Gıdavitrini - Besin değerinin yüksek olmasının yanı sıra aroması ve lezzeti ile de tüm dünyanın ilgisini çeken Malatya kayısısı bin bir türlü emek ve işlemden geçtikten sonra naylon üzerine serilerek kurumaya bırakılıyor. Sabahın ilk ışıkları ile birlikte tarlaya giden mevsimlik işçiler hasada ilk olarak silkeleme işlemi ile başlıyor. Ağacın her iki tarafına serilen çadırlara dökülen kayısı daha sonra toplanıp kasalara dolduruluyor. Kasalarla tarladan taşınan bazı kayısılar toprağa serilirken bazıları da kükürtlü islime konuluyor. Toprağa serilen kayısı yaklaşık 1 hafta kurutulduktan sonra toplanıp çuvallara doldurulurken islime sokulan kayısı 4 günlük islim işleminin ardından kurutulması için toprağa seriliyor.
Kayısı geçirdiği bu uzun yolculuğun ardından meşrubattan sabuna, reçelden parfüme kadar birçok üründe değerlendiriliyor ve insan hayatının hemen her alanında yerini alıyor.
“BUNU DÜNYAYA TANITMAMIZ GEREKİYOR”
Kayısıda çalışmak için ailesiyle birlikte Şanlıurfa’dan Malatya’ya gelen mevsimlik işçi Mehmet İpeksatan, kayısının dalından silkelenip, pazara gidene kadarki serüveniyle ilgili yaptığı açıklamada, “İlk önce naylon muşambalar seriyoruz. Sonra kızlar dökülen kayısıyı kasalara dolduruyor, oradan sergiye getiriyoruz. Burada islime atıyoruz, islimde 1 geceden fazla kalıyor. Daha sonra sabahın serinliğinde çıkarıp seriyoruz. Bu işlem sıcak sıcak yapılmaz. Hava ısınınca tekrar silkelemeye gidiyoruz. Bir sonraki sabah ise daha önce serdiğimizi topluyoruz ve patik aşamasına geçiliyor. Tabi patik aşamasından sonra da kayısıyı bir kez daha kurumaya bırakıyoruz. Dünyada ve Türkiye’de tek olan bu kayısı için Malatya’da bir meyve suyu fabrikası bile olmadığını öğrendiğimde çok şaşırdım. Dedim ki, başbakanı görsem ben söyleyeceğim. Yani nasıl Malatya kayısının diyarı da burada bir meyve suyu fabrikası olmaz hayret ettim. Bunu dünyaya tanıtmamız gerekiyor. Böyle güzel, Allah bize vermiş ve hiçbir yerde yok. Bence şimdiye kadar gerektiği değeri almamış kayısı” ifadelerini kullandı.

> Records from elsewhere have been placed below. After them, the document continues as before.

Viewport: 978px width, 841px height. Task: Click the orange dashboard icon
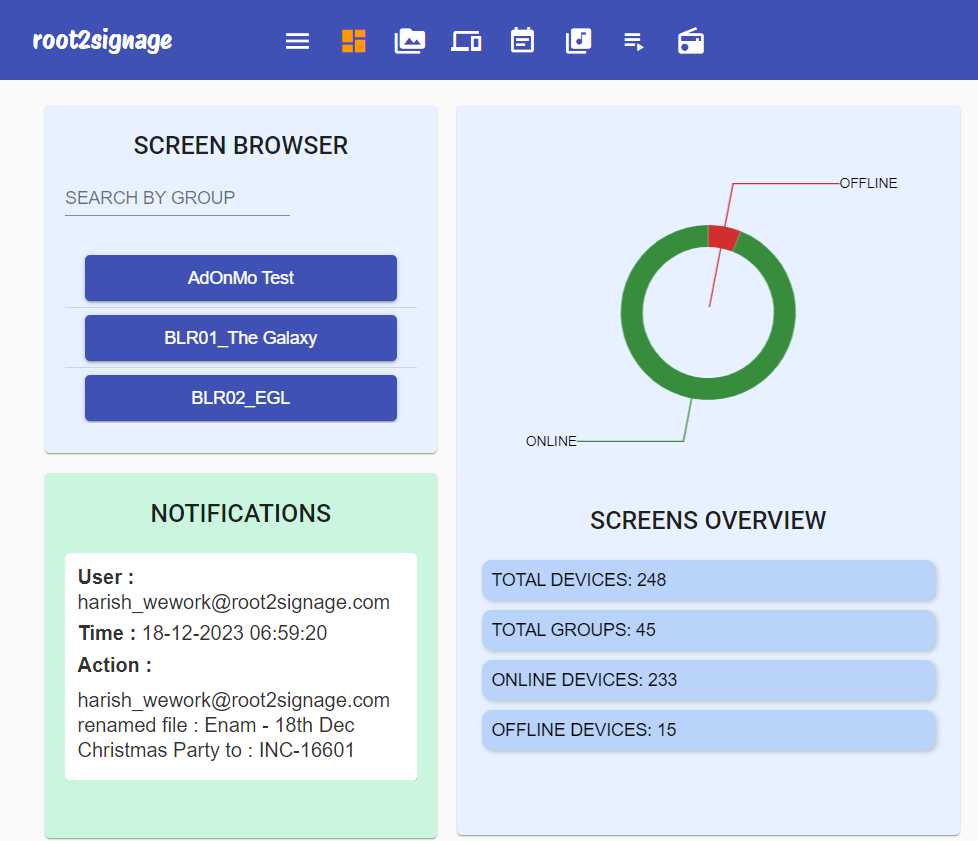(354, 41)
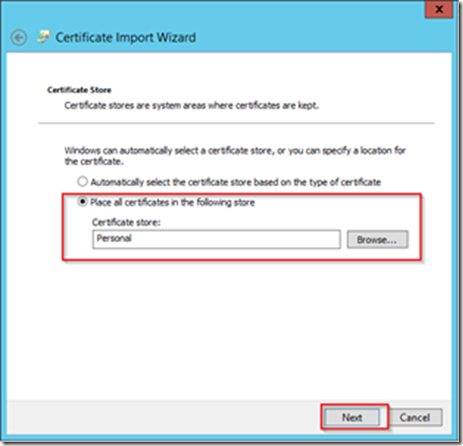Click the 'Windows can automatically select' paragraph

(235, 156)
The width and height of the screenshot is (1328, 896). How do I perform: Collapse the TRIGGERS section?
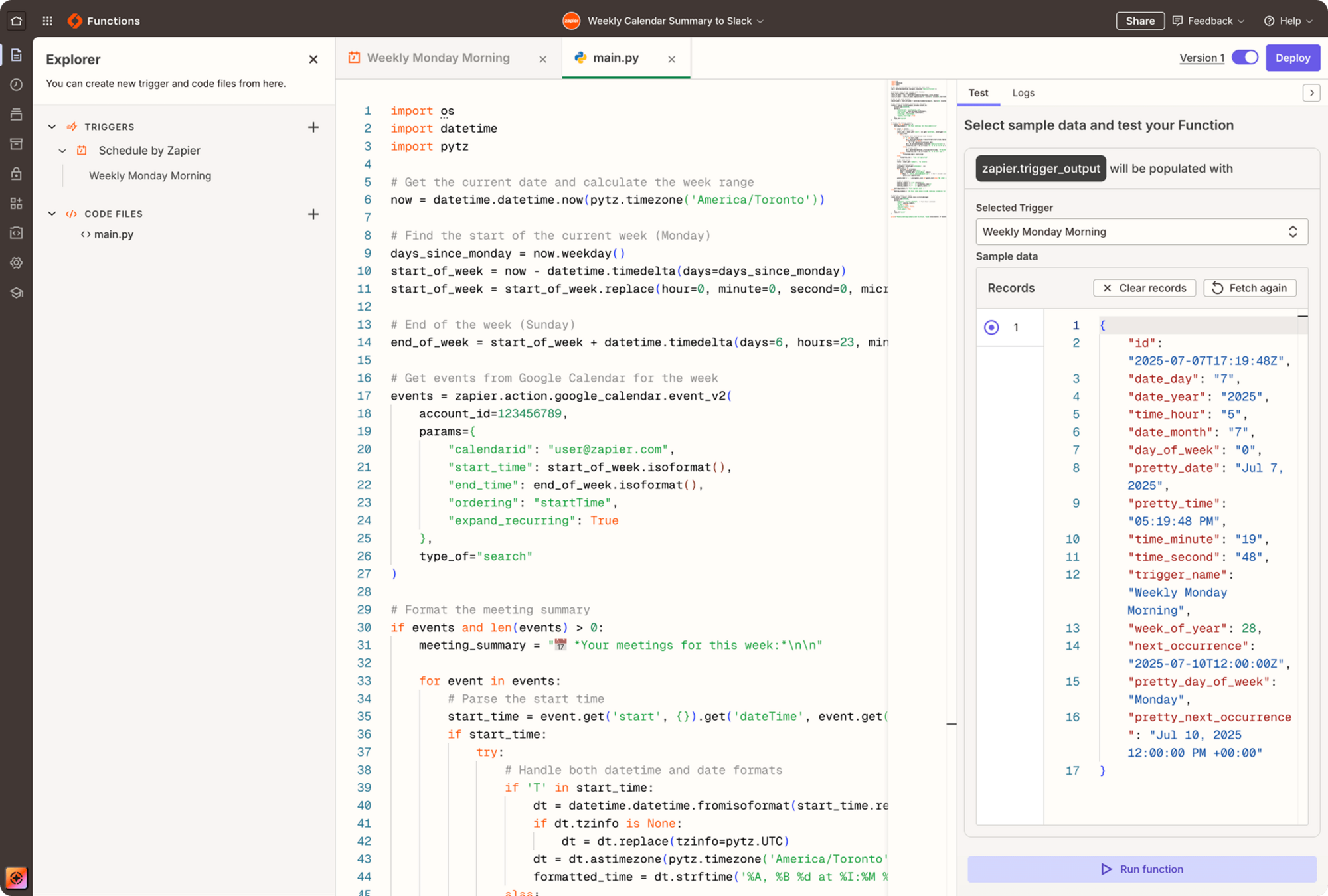tap(52, 127)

“BURAYA GELENE KADAR 10 ELDEN GEÇİYOR”
Çiftçi İbrahim Karatepe de kayısının sergiye gelene kadar 10 elden geçtiğini ifade ederek, “Tek bir kayısı buraya gelene kadar 10 elden geçiyor. İlk önce tek tek silkelenir, kasalara konulur. Oradan islime, islimden sergiye, sergiden tekrar patiğe, ondan sonra tekrar sergiye gider. Toplandıktan sonra ambara, orada da kurumaya bırakılır. En son da pazara gider. Şu andaki tabloya baktığımızda kayısı çok ama para etmiyor. İhracat yok, dışarıya gitmiyor. El atan da yok. Dediğim gibi kayısının dalda çürüyeni de çok. Yani adamlar dalında bırakıp gittiler. İnanın emeğini kurtarsa yine iyi, işçi parasını çıkarsa razıyız. Bir işçi günde 30 kilo kayısı yapsa, bu kayısının kilosu da 3 lira veya 5 liradan gitse kurtarmıyor. Hesap belli, bir işçinin yevmiyesi 75-80 lira” diye konuştu.